Mi sembra di intravedere l’espressione schifata di molti (…non tutti, credo), specialmente se “puristi” di questo settore; comprendo pienamente le loro perplessità, e mi chiedo a questo punto se possa esistere una tecnica più a buon mercato di questa. Ebbene, esiste eccome: Microworkers, infatti, permette di commissionare micro-job a pochi centesimi, e per farvi rendere conto della cosa ho affiancato all’articolo una screenshot che ha quasi dell’incredibile. Volete 100 follower? Li pagate mediamente 0.12$ l’uno: magari non capiscono neanche cosa facciate col vostro profilo Twitter, ma che importa… avere tanti follower vi farà passare per un vero “guru” anche se non lo siete neanche di striscio.
Rincaro la dose: volete un “pollice su” per un video di Youtube, anche se fa schifo e non dà valore aggiunto di alcun genere? Perfetto, vi costa solo 0.10$ a click. Dal canto loro, ci saranno tanto poveracci – uso questo termine senza offesa, ovviamente – che non aspettano altro che di “guadagnare” quei pochi spiccioli facendo azioni del genere senza neanche pensarci. E così via: una registrazione forzosa su un sito può costarvi da 0.20 $ a circa un dollaro e 50, mentre un bookmark su Digg solitamente è più economico (0.10$). Vuoi mettere la comodità?
Cambia il modo di lavorare… per sempre?
Per i professionisti del web cosa potrebbe implicare tutto questo? In primis, finisce per crollare il mito del social come strumento “autentico“, e questo è uno degli aspetti più pesanti secondo me. Leggo spesso di blogger e aziende di marketing italiane che osannano i social come gli unici veri totem da adorare, e ho sempre visto con sospetto questo atteggiamento.

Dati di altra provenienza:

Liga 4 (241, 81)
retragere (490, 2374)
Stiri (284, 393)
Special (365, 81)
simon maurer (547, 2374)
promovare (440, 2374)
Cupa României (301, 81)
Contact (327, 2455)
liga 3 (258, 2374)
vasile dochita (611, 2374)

Falsare un Like di Facebook è una cosa che può suonare anomala, ma che potrebbe essere usata illecitamente durante i vari contest, ad esempio, o per far illudere il nostro cliente che il suo brand piaccia tantissimo.

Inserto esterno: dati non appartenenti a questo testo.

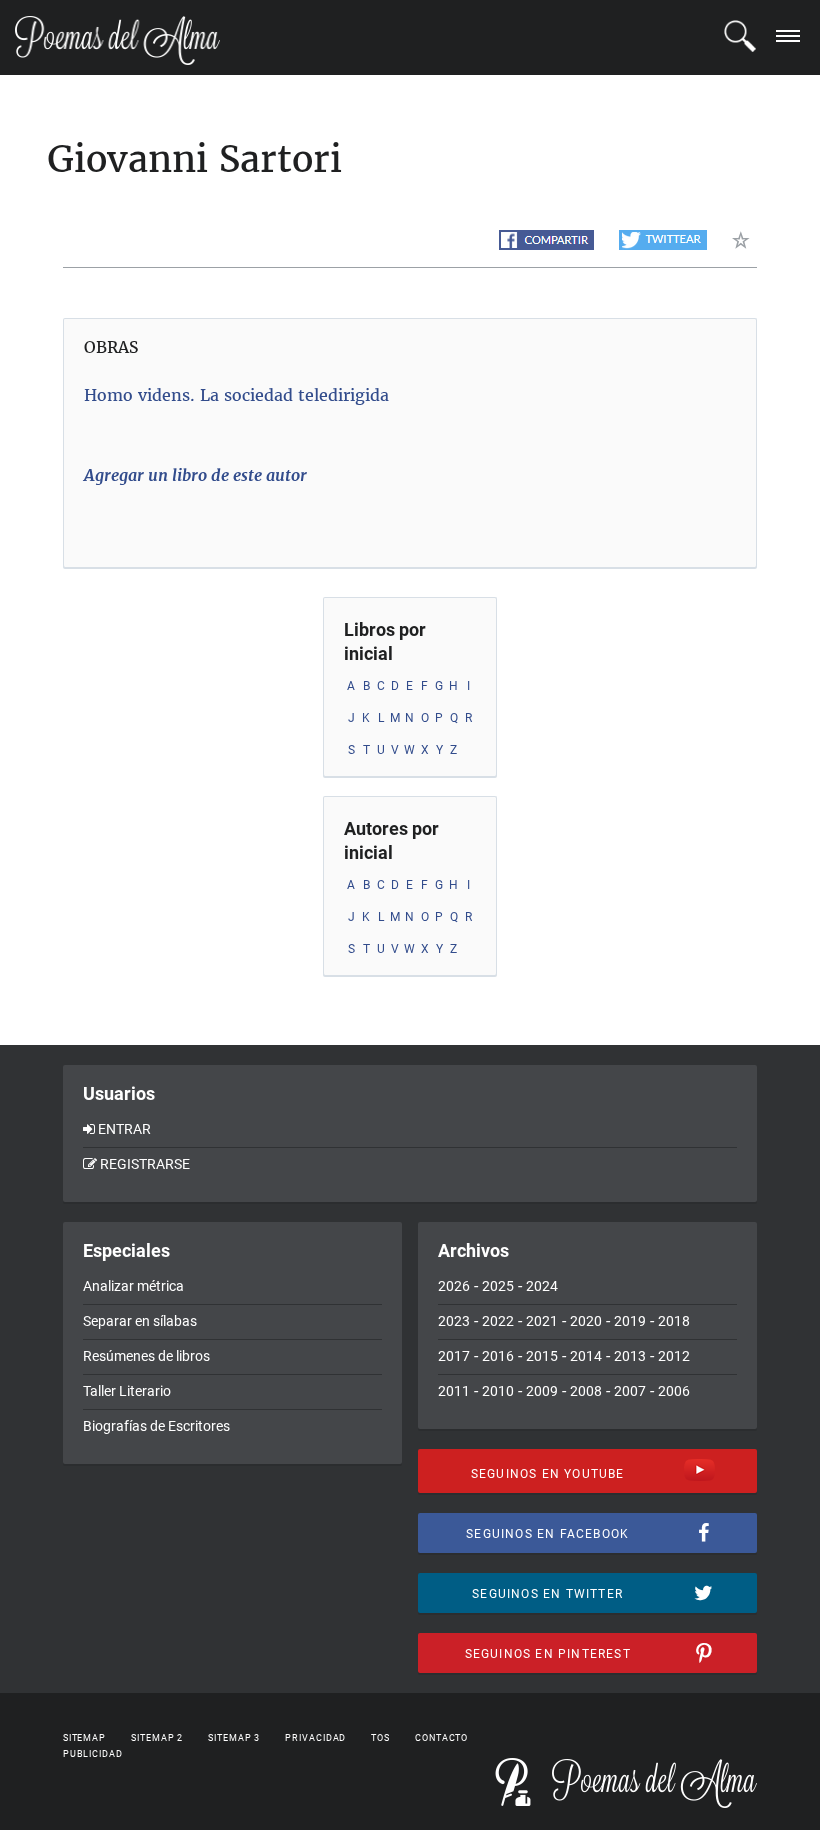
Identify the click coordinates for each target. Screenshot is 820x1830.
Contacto (441, 1738)
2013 (630, 1356)
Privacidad (315, 1738)
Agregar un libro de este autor (195, 475)
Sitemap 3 (234, 1738)
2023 (454, 1321)
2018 (674, 1321)
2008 (586, 1391)
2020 (586, 1321)
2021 (542, 1321)
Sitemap (84, 1738)
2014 (586, 1356)
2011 (454, 1391)
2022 (498, 1321)
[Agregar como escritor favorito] (744, 240)
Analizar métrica (133, 1286)
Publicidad (93, 1754)
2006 (674, 1391)
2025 (498, 1286)
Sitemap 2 (157, 1738)
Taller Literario (127, 1391)
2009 (542, 1391)
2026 (454, 1286)
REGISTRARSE (145, 1164)
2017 (454, 1356)
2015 (542, 1356)
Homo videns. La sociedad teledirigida (236, 395)
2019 (630, 1321)
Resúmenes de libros (146, 1356)
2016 (498, 1356)
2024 (542, 1286)
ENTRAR (124, 1129)
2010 (498, 1391)
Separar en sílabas (140, 1321)
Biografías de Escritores (156, 1426)
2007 (630, 1391)
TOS (380, 1738)
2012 (674, 1356)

Non ci sarà modo di distinguere, a quel punto, un fan reale da uno che ha cliccato sul bottone blu solo perchè è stato pagato per farlo. Secondariamente, mi sembra preoccupante poter comprare backlink a prezzi così stracciati, quando normalmente li pagheremmo molto di più. Non voglio dire che sia necessario spendere soldi in queste pratiche, tutt’altro: mi sembra preoccupante, piuttosto, che moltissimi potrebbero usare questi strumenti in totale incoscienza, e finire per accantonare altre strategie. E i contenuti, poi? Chi troverà conveniente curare testo e immagini sul serio (che costa tempo e fatica), se posso farmi recensire positivamente pagando a prezzi stracciati una persona “X” per farlo? Sono dilemmi che porteranno il mercato in direzioni totalmente imprevedibili, a mio parere, e lavorare in completa trasparenza sarà sempre più difficile per tutti.
Questo nuovo mercato non conosce ancora un vero e proprio sviluppo in Italia, se non per qualche “meteora” che ha già capito l’andazzo e si sta attrezzando di conseguenza. Del resto, guarda caso, ci sono vari domini con estensione .IT tipo “minijob“, “microjob” e via dicendo che sono già stati acquistati ma non sembrano funzionare, attualmente. Vedremo quello che succede in futuro, ma la sensazione è che il gioco diventerà sempre più sporco.